Take the time to go through the back threads.  It also takes time to get flexibility, balance, strength, and height. Doing 100 slow side kicks to the height possible for you, holding for sec. or two.  Doing splits, front and side. Flexibility is key to doing high kicks. Also is doing tons of repetition.  Hold on at first, then go to doing them without holding on or do both.  It took me years to accomplish good sidekicks... like eight years of diligent work.



> i know balance has a key role for this and flexibility of course but i also found out that there is a need for leg strength. about this strength issue i was wondering whether the strength training should consist of leg presses and squats or lifting weights with outstretched legs or something?
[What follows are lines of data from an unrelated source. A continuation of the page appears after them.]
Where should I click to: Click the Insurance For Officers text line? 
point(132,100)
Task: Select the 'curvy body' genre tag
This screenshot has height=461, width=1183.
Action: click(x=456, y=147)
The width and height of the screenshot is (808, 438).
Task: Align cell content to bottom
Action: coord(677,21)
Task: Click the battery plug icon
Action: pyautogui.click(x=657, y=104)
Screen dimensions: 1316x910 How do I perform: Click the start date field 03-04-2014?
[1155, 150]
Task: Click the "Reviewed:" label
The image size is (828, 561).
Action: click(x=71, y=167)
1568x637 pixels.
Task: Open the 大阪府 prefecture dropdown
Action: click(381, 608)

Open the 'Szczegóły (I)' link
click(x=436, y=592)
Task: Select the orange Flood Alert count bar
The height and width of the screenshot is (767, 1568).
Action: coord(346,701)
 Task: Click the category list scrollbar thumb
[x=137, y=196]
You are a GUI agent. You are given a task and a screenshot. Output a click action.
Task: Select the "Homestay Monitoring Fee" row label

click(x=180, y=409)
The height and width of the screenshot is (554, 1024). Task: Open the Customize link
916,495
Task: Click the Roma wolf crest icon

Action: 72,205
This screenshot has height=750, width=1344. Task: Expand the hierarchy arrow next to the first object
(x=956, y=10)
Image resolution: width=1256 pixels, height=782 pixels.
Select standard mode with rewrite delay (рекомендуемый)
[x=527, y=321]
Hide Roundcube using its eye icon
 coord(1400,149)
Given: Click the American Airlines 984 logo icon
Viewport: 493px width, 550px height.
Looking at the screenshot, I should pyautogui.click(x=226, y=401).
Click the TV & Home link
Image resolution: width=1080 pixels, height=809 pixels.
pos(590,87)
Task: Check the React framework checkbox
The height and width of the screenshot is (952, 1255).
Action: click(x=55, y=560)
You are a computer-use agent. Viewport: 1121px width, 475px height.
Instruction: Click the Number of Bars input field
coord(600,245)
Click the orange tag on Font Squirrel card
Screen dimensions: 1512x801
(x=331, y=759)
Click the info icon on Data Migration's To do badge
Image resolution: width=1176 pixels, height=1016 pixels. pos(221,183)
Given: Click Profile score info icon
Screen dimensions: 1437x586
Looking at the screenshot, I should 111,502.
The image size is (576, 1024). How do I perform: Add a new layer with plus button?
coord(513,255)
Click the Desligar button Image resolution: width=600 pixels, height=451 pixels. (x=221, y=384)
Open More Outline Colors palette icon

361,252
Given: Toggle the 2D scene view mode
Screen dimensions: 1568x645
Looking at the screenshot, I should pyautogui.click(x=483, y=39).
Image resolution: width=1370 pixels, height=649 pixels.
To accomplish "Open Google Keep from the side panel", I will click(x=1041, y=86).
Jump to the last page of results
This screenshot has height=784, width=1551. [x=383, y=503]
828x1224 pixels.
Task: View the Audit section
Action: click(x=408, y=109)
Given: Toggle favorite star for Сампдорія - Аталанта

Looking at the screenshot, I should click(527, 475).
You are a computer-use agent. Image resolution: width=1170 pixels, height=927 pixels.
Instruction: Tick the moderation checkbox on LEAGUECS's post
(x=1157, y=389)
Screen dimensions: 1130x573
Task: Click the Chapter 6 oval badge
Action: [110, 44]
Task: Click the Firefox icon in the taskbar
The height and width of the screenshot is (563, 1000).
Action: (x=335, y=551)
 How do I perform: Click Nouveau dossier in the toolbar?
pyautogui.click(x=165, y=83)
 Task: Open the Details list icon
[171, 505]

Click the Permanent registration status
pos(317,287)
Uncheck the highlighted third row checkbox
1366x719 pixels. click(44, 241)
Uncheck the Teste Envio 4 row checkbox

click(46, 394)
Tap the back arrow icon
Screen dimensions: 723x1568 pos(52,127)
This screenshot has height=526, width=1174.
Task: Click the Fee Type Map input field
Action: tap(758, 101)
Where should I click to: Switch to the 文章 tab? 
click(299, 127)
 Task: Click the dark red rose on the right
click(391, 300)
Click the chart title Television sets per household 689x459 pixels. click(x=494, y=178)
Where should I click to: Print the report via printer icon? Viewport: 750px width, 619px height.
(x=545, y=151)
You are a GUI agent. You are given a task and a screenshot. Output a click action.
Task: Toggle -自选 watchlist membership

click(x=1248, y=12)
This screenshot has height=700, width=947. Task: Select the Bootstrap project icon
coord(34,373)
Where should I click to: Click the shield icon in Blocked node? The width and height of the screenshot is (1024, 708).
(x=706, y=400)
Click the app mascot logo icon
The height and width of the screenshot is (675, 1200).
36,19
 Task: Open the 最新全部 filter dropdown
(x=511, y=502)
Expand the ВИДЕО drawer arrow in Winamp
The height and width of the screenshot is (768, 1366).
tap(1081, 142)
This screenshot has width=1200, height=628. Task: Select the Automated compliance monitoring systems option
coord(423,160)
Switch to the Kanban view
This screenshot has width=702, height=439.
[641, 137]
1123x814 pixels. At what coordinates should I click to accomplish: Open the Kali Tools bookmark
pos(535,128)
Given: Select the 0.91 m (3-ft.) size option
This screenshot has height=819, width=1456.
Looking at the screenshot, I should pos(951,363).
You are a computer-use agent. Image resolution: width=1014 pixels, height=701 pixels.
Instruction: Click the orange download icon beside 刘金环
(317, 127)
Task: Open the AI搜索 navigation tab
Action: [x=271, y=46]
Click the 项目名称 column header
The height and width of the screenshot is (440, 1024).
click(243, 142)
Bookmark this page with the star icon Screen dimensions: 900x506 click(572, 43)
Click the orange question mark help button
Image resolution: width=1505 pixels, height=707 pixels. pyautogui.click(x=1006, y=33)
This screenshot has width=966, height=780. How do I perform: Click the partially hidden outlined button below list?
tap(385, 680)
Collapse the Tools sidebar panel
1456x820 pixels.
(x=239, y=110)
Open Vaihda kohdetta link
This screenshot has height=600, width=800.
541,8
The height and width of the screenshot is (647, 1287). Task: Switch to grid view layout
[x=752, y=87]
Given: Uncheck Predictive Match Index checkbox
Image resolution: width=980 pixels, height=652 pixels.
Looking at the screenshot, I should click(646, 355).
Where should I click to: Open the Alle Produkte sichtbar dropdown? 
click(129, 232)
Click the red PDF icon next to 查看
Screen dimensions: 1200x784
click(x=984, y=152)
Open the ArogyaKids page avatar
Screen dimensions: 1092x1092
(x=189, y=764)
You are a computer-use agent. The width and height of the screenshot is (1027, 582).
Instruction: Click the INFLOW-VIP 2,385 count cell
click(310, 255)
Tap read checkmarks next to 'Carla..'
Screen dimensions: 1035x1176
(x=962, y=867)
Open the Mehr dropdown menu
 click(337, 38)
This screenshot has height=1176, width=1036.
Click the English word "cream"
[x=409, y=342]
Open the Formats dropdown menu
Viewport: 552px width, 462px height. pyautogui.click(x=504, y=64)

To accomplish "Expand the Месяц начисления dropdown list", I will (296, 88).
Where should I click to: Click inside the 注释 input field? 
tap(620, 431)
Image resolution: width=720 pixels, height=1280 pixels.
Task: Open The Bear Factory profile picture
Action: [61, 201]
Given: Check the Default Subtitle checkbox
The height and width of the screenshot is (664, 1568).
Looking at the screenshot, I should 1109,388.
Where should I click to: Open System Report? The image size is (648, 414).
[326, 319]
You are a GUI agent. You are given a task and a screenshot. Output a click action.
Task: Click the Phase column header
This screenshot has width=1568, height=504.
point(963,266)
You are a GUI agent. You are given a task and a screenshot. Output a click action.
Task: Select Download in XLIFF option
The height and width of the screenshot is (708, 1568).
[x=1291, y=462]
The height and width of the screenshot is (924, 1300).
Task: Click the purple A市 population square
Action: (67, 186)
Strength training should be part of your regular TKD workout. For those without knee problems, squats are okay but they are more for jumping then high kicks.  Lifting weights with legs from my experience did more damage than any noticeable good. (pulled muscles and sore knees, hips)



> and also, would hip strengthening help? if so then how would one strengthen the hips for this kicking function?



Since the hips are a joint, you have to strengthen the muscles around it--the gluteous maximus etc. - ax kicks, crescent kicks, spin heels etc. loosen and strengthen hips. Again, repetition.



> the reason i ask this is so that once i do my higher belt patterns in tae kwon do i would like to show the grading examiner that i can perform these kicks (and also to make my patterns look good....and show off a little bit lol....but i would appreciate any help



You may be around a blue belt, starting to do sidekicks. This is all a journey, so practice the best you can for today and remember the payoff is way down the road.  The turtle, slow and steady, wins.  Your instructor will evaluate you as you progress in that journey and will not expect you to do perfect sidekicks as a blue belt.  Start with front kick first. Holding it out there at belt level first, then work it up to head level. Then round kick, then side.   Enjoy your journey!

And welcome to the board!  TW


----------



## GAB (Dec 30, 2004)

Hi,

I read "splits". I would like to add, stretching...

I would also recommend to evaluate, time, energy and injuries that will go along with training for this small part of the overall benefits of Martial Arts training.

Regards, Gary


----------